─── EXERCISE DATA
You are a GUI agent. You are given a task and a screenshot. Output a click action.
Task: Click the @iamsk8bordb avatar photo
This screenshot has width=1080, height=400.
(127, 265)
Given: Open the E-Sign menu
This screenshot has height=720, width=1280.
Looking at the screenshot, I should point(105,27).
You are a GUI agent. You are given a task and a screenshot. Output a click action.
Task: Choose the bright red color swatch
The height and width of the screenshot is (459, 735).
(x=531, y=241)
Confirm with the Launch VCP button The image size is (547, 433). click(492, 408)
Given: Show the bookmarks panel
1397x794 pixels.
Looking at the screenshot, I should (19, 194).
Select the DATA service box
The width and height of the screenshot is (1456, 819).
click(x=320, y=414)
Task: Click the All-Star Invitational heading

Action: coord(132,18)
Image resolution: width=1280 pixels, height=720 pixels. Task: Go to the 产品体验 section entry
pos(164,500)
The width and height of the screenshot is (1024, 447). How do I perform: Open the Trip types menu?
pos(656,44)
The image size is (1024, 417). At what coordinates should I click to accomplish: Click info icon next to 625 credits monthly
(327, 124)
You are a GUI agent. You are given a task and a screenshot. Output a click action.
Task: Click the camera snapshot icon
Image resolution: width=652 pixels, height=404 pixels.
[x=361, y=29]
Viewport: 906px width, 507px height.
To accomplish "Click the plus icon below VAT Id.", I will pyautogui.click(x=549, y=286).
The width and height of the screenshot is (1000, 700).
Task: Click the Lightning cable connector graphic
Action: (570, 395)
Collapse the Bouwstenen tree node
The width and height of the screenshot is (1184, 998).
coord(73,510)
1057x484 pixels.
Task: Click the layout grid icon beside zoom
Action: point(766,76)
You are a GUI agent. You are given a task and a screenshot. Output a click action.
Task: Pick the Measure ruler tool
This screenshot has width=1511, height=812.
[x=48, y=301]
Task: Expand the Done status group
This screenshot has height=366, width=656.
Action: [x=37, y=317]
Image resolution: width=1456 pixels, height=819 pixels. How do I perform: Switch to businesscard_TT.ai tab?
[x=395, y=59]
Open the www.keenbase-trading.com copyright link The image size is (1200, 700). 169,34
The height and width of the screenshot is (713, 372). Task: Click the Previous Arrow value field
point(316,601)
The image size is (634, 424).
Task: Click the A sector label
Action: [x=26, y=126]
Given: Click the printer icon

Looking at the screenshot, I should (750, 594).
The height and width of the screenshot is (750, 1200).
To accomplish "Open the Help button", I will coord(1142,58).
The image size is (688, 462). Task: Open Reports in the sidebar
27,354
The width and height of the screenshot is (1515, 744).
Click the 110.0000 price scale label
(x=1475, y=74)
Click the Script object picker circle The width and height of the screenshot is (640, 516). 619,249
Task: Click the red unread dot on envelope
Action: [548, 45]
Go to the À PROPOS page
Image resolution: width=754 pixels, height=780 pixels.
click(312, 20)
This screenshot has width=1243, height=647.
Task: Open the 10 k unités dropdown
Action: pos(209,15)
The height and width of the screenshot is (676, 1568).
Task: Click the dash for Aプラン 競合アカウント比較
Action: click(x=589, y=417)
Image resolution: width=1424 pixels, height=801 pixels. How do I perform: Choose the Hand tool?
──────
Return all of the data above, keeping every line exactly as it appears.

--- EXERCISE RESPONSE ---
You are a GUI agent. You are given a task and a screenshot. Output a click action.
Task: Click the @iamsk8bordb avatar photo
This screenshot has width=1080, height=400.
(127, 265)
Given: Open the E-Sign menu
This screenshot has height=720, width=1280.
Looking at the screenshot, I should point(105,27).
You are a GUI agent. You are given a task and a screenshot. Output a click action.
Task: Choose the bright red color swatch
The height and width of the screenshot is (459, 735).
(x=531, y=241)
Confirm with the Launch VCP button The image size is (547, 433). click(492, 408)
Given: Show the bookmarks panel
1397x794 pixels.
Looking at the screenshot, I should (19, 194).
Select the DATA service box
The width and height of the screenshot is (1456, 819).
click(x=320, y=414)
Task: Click the All-Star Invitational heading

Action: coord(132,18)
Image resolution: width=1280 pixels, height=720 pixels. Task: Go to the 产品体验 section entry
pos(164,500)
The width and height of the screenshot is (1024, 447). How do I perform: Open the Trip types menu?
pos(656,44)
The image size is (1024, 417). At what coordinates should I click to accomplish: Click info icon next to 625 credits monthly
(327, 124)
You are a GUI agent. You are given a task and a screenshot. Output a click action.
Task: Click the camera snapshot icon
Image resolution: width=652 pixels, height=404 pixels.
[x=361, y=29]
Viewport: 906px width, 507px height.
To accomplish "Click the plus icon below VAT Id.", I will pyautogui.click(x=549, y=286).
The width and height of the screenshot is (1000, 700).
Task: Click the Lightning cable connector graphic
Action: (570, 395)
Collapse the Bouwstenen tree node
The width and height of the screenshot is (1184, 998).
coord(73,510)
1057x484 pixels.
Task: Click the layout grid icon beside zoom
Action: point(766,76)
You are a GUI agent. You are given a task and a screenshot. Output a click action.
Task: Pick the Measure ruler tool
This screenshot has width=1511, height=812.
[x=48, y=301]
Task: Expand the Done status group
This screenshot has height=366, width=656.
Action: [x=37, y=317]
Image resolution: width=1456 pixels, height=819 pixels. How do I perform: Switch to businesscard_TT.ai tab?
[x=395, y=59]
Open the www.keenbase-trading.com copyright link The image size is (1200, 700). 169,34
The height and width of the screenshot is (713, 372). Task: Click the Previous Arrow value field
point(316,601)
The image size is (634, 424).
Task: Click the A sector label
Action: [x=26, y=126]
Given: Click the printer icon

Looking at the screenshot, I should (750, 594).
The height and width of the screenshot is (750, 1200).
To accomplish "Open the Help button", I will coord(1142,58).
The image size is (688, 462). Task: Open Reports in the sidebar
27,354
The width and height of the screenshot is (1515, 744).
Click the 110.0000 price scale label
(x=1475, y=74)
Click the Script object picker circle The width and height of the screenshot is (640, 516). 619,249
Task: Click the red unread dot on envelope
Action: [548, 45]
Go to the À PROPOS page
Image resolution: width=754 pixels, height=780 pixels.
click(312, 20)
This screenshot has width=1243, height=647.
Task: Open the 10 k unités dropdown
Action: pos(209,15)
The height and width of the screenshot is (676, 1568).
Task: Click the dash for Aプラン 競合アカウント比較
Action: click(x=589, y=417)
Image resolution: width=1424 pixels, height=801 pixels. How do I perform: Choose the Hand tool?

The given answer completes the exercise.